Family Health Insurance
Taking out health insurance for your family is a good way of planning for the unexpected, and it can often be more affordable than you might think. By getting a private medical insurance policy, you can ensure that you and your loved ones can bypass lengthy NHS waiting lists, receive treatment in private hospitals, and have easy access to healthcare advice. We’ll take you through everything you need to consider when deciding if family health insurance is right for you.
What is family health insurance?
Family health insurance is a type of policy designed to cover all members of your family, removing the need to take out individual policies for each person. Some insurers offer family health insurance as a defined policy, whereas others allow you to add more people to a regular health insurance policy so its coverage extends to everyone.
With family health insurance, you pay monthly premiums and the policy will pay for the private medical care of any person who is insured (as long as the illness or injury is covered). These types of policy are commonly structured to have an overall limit on the money that can be claimed, and will have a list of exclusions outlining what you are not covered for. There will also be an excess on each policy and your insurance will only start funding your care after this has been paid.
What will my family be covered for?
Family health insurance is designed to help you afford the costs of private healthcare for yourself and those closest to you. Exactly what your family will be insured for is heavily dependent on the policy you take out, but private medical insurance will usually provide cover for:
- In-patient costs such as medical tests, drugs, and surgery.
- Private rooms in a hospital run by your insurance provider, or a private wing of an NHS hospital.
- Partial cover for out-patient costs.
- Medical check-ups and round-the-clock access to a GP helpline.
And what won’t my family be insured for?
Once again, the list of exclusions when it comes to family private medical insurance varies considerably between policies. You can take out policies that are designed to cover specific conditions, but commonly these things will not be covered by your policy:
- Pre-existing medical conditions, or illnesses resulting from them.
- Chronic or long-term illnesses.
- Pregnancy and childbirth.
- Cosmetic surgery.
- Emergency care (this will still be provided by the NHS).
- Healthcare when you are abroad.
How many people can I cover with a family health insurance policy?
Typically health insurers are quite flexible about the amount of people covered by a family health insurance policy, so you shouldn’t have a problem having all your children insured through one policy. The limits of these policies tend to be set on the maximum amount they will pay out, so having more people insured who might make a claim can make it more likely you will reach this limit.

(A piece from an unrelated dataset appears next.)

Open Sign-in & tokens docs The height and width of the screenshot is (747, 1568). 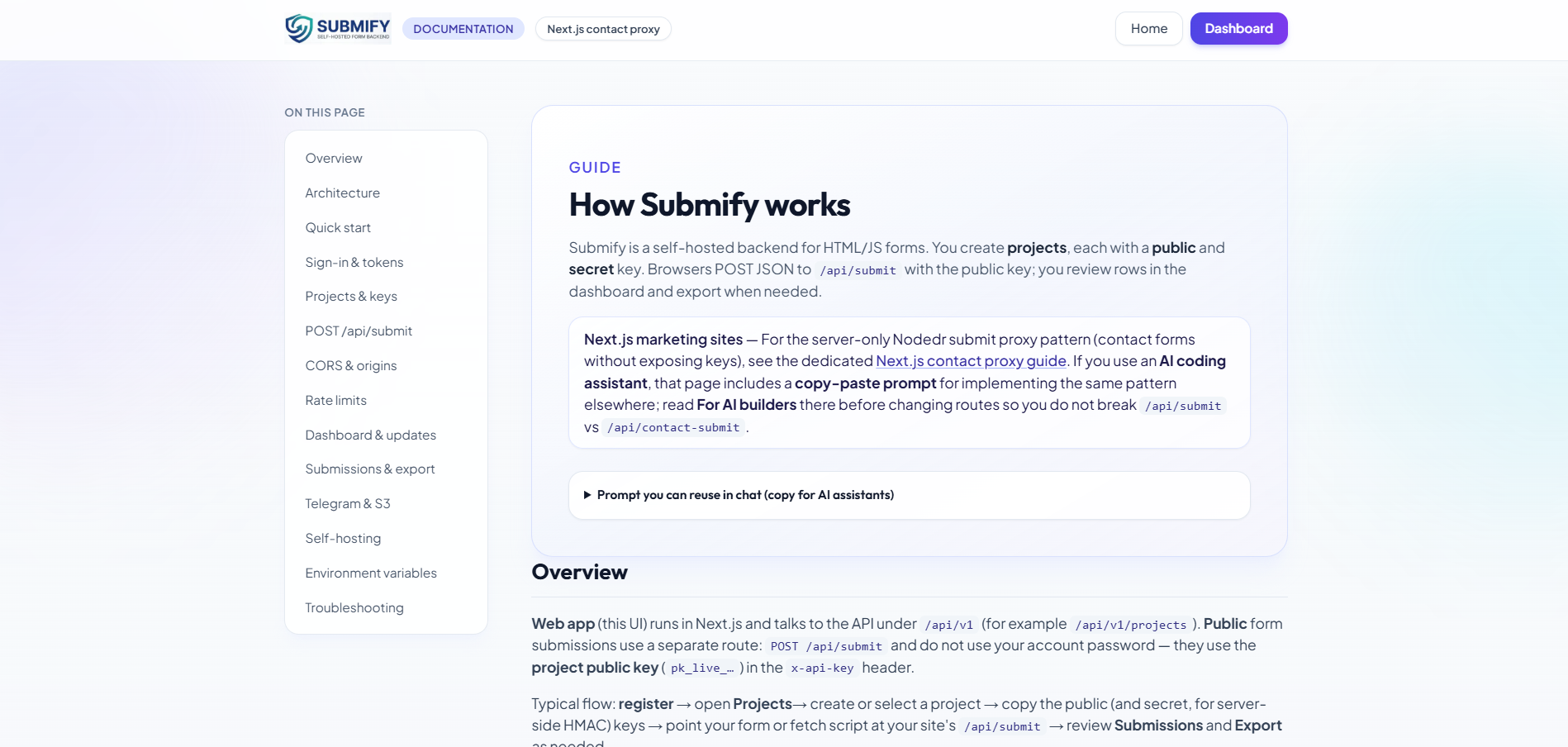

How much does it cost to insure my family?
This will depend completely on the provider you choose and the level of cover you want to take out. For a decent level of coverage, the cost of health insurance is usually over £1,000 a year (the UK average annual health insurance cost is £1,435), and prices rise significantly as you get older.
Ultimately you’ll only be able to get an accurate quote by providing your information and selecting what you want to be insured for (for instance if you want coverage for long-term conditions such as cancer, your policy will be more expensive). These are the factors you want to be thinking about that will affect the cost of family health insurance:
- Age (of all people covered by the policy)
- Medical history
- Smoking (including vaping)
- Level of cover
Are there age limits with family health insurance?
You may find that some companies have age limits for both adults and children when it comes to family health insurance. For instance, cover may stop for adults once they reach an age between 65 and 75, while young people may be classed as eligible children only up to 18 - 21. Not all policies will have upper age limits for adults, but it’s common that each family health insurance policy will set an age range at which children become adults.
Why shouldn’t I just rely on the NHS?
This is a question you want to consider before taking out a family health insurance policy. Getting insured can be pricey, especially considering that access to treatment on the NHS is free. The main reasons people take out private medical insurance are to avoid spending a long time on NHS waiting lists, to be treated in private rooms, and to have a larger range of treatment options.
You will still be able to use all NHS services if you have private health insurance, and some policies even cost less if you agree that they will only pay for private treatment if the NHS waiting list is longer than a set period of time (usually around 6 weeks). The NHS will also continue to provide all emergency care as private hospitals aren’t usually equipped for this.
The best way to understand family health insurance is as a supplement to the NHS for your family which allows you to:
- Avoid NHS waiting lists.
- Get treatment at high-quality private clinics and hospitals.
- Have more choice of treatment options.
- Be treated in private rooms in hospital.
- In some cases, have access to types of treatment not available on the NHS.
How do I find the best family health insurance policy?
That’s where we come in. In our reviews we deconstruct each policy from top health insurers so you know exactly what you’ll be covered for. Once you know the level of cover you want, then compare the prices of the policies that fit the bill to find the best value.